Başbakan Ahmet Davutoğlu'nun yeni Anayasa turları kapsamında MHP Genel Başkanı Devlet Bahçeli ile bir araya geldiği yeni anayasa zirvesi sonrası değerlendirmelerde bulunan AKP Sözcüsü Ömer Çelik, "Anayasa Uzlaşma Komisyonu'nun yeniden faaliyete geçmesi konusunda uzlaştık" dedi. Çelik, Bahçeli'nin güçlendirilmiş parlementer sistemden yana olduğunu söyledi" açıklamasında bulundu.
AKP Sözcüsü Çelik, MHP Genel Başkan Yardımcısı Oktay Öztürk'ün yaptığı açıklamada "Biz kendilerine kamera teklif ettik ama onlar kabul etmedi" beyanının doğru olmadığını söyleyerek, "Sadece bir yetkili böyle bir teklifimiz vardı gibisinden bir şeyden bahsetti" dedi.
1 saat 40 dakika süren görüşmeye, Başbakan Yardımcısı Lütfi Elvan, AKP Grup Başkan Vekili Naci Bostancı, AKP Genel Başkan Yardımcısı Mehmet Ali Şahin ve AKP Sözcüsü Ömer Çelik ile MHP Grup Başkanvekili Oktay Vural ve MHP Genel Başkan Yardımcıları Oktay Öztürk, İsmet Büyükataman, Semih Yalçın da katıldı.

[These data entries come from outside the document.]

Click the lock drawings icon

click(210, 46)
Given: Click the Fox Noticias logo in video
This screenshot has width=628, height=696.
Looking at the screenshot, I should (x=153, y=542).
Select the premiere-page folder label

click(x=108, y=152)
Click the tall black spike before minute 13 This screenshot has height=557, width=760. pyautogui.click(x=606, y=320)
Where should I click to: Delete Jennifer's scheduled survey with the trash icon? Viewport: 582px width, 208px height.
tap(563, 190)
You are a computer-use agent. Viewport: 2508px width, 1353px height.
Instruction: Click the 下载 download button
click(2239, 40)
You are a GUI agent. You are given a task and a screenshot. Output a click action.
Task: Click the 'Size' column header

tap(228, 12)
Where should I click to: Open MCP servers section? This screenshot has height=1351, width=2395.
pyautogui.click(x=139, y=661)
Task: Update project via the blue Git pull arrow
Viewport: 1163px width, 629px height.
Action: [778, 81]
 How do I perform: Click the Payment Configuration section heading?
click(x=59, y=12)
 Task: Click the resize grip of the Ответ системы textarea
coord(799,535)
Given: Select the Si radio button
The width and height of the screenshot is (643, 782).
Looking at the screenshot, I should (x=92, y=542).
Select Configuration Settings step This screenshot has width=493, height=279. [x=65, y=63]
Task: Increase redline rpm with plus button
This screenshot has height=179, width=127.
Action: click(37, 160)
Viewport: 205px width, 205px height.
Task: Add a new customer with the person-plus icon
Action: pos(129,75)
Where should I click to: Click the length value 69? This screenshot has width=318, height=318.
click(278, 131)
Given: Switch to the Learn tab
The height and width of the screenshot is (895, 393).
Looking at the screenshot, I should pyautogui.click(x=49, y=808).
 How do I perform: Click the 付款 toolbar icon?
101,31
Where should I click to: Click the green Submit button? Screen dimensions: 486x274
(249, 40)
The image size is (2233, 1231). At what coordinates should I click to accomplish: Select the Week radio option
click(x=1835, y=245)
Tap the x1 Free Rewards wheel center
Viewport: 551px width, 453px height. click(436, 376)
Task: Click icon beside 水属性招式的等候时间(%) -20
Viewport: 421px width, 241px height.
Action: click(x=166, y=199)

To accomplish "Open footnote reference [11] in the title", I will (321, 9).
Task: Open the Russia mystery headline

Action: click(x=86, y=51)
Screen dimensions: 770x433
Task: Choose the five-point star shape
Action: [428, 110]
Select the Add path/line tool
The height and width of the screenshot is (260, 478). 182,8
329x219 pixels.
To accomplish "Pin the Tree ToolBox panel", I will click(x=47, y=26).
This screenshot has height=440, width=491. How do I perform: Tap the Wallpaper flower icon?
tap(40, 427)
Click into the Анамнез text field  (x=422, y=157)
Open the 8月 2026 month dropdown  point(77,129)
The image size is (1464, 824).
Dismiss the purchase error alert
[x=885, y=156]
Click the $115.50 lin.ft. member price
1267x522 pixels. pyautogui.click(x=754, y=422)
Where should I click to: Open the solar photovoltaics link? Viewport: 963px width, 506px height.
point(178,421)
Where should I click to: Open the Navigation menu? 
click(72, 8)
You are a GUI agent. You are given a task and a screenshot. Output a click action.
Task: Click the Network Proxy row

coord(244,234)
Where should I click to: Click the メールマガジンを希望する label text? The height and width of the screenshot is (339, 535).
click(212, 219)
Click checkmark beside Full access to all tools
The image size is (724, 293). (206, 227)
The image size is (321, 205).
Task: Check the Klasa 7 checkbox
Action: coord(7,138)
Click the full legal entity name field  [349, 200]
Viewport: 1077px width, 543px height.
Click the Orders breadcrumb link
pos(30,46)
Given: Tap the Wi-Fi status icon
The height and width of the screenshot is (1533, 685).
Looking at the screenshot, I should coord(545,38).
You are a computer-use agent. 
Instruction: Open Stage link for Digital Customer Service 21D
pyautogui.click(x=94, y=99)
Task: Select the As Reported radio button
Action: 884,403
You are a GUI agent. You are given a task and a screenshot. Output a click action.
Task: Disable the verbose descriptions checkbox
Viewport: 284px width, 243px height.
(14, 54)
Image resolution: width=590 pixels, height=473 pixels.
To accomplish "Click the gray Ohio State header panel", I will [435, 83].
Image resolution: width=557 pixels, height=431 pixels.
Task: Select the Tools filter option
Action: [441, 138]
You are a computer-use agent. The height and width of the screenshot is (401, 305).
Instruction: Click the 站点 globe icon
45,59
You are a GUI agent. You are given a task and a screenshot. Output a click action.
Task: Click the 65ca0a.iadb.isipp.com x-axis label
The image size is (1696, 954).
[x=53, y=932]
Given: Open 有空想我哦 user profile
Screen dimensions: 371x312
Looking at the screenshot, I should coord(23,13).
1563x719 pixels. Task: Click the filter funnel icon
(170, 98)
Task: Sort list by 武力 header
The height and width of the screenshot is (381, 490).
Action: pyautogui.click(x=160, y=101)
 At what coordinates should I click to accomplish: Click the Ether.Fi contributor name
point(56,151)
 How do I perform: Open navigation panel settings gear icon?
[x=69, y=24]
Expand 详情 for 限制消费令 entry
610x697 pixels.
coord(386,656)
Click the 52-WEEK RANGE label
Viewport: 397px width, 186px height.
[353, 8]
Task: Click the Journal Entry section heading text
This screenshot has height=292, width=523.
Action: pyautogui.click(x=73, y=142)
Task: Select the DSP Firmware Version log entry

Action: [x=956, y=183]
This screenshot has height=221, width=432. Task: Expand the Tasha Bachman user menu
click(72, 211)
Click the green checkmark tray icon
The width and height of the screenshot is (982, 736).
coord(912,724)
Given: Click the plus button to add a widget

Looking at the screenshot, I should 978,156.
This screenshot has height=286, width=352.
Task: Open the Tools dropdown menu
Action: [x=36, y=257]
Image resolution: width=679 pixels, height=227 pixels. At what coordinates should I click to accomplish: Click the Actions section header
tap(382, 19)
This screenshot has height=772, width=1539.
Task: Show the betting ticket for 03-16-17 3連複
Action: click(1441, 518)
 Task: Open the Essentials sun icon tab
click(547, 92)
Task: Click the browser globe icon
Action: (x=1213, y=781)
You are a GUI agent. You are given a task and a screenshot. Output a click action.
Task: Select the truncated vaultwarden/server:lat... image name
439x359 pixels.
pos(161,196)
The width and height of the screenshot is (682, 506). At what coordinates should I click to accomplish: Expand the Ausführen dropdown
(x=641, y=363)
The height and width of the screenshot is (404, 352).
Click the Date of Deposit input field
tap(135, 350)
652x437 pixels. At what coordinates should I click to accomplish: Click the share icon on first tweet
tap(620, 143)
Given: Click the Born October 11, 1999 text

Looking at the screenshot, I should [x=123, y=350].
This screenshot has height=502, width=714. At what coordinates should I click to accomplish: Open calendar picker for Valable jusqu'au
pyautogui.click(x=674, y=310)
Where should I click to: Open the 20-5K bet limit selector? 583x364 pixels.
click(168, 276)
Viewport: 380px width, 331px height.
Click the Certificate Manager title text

AKP Sözcüsü Ömer Çelik'in açıklamalarından satır başları şöyle:
"Öncelikle Sayın Bahçeli'ye ve heyetine çok teşekkür ederiz. Anayasa konusunda Sayın Bahçeli de Türkiye'nin yeni bir Anayasa'ya ihtiyacı olduğunu belirtti. Bir yeni anayasa yapılana kadar bu müzakerlerin devam edeceği üzerinde konuştuk.
Bu sebeple Uzlaşma Komisyonu'nun yeniden faaliyete geçmesi konusunda uzlaştık. Meclis'in artık yeni Anayasa gündemi ile çalışmalarını devam ettirmesi gerekir. Türkiye'de temel hak ve hürriyetlerin nasıl garanti altına alınacağı üzerine tartışılması gerekiyor mekanizmaların. Sadece etiket üzerinden başkanlığı tartışmak verimsiz olacaktır.
Başkanlık sistemi ile bütün bunlar teminat altına alınacaktır. Fakat muhalefetin bize önerdiği parlamenter sistemi de tartışmak ve görmek istiyoruz.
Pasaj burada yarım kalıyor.